• _GIVEN PROBLEM_
Report each row below that contains the string "Cloudflare" by copying the whole line, and count only matches with the same capitalization.

---+---

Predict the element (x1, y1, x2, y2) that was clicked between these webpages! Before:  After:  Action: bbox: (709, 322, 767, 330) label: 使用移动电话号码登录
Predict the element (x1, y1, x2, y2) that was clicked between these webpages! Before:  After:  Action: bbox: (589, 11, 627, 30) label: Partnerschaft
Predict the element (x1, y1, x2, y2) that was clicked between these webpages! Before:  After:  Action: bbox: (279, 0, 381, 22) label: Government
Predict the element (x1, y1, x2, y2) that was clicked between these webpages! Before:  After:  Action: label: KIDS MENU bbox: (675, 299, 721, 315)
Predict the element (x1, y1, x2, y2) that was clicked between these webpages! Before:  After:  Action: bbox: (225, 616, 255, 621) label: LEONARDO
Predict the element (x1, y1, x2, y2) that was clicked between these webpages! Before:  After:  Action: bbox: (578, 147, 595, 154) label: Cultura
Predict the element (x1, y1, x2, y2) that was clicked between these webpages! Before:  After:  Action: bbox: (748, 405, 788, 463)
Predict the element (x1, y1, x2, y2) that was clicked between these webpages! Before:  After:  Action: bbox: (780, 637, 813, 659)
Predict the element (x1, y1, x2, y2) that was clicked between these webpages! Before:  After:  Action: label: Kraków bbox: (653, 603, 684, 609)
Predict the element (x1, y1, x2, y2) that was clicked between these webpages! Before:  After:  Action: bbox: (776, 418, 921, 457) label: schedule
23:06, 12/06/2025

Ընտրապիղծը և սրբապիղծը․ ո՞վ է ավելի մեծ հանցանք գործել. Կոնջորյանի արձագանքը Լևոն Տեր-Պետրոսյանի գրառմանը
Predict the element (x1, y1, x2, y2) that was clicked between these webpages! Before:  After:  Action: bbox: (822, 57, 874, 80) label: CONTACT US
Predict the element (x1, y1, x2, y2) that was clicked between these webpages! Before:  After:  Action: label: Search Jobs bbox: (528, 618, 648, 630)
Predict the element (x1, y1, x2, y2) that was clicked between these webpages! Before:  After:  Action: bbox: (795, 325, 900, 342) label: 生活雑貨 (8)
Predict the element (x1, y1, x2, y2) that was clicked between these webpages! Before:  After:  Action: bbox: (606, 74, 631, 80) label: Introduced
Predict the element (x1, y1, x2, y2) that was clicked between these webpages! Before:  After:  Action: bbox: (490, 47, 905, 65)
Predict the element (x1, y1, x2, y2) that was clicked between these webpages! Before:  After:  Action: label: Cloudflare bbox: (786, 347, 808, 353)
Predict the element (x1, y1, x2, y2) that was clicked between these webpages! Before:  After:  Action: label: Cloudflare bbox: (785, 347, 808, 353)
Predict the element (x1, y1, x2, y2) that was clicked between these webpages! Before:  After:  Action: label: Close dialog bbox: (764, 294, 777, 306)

---+---

• _SOLUTION TO THIS TASK_
Predict the element (x1, y1, x2, y2) that was clicked between these webpages! Before:  After:  Action: label: Cloudflare bbox: (786, 347, 808, 353)
Predict the element (x1, y1, x2, y2) that was clicked between these webpages! Before:  After:  Action: label: Cloudflare bbox: (785, 347, 808, 353)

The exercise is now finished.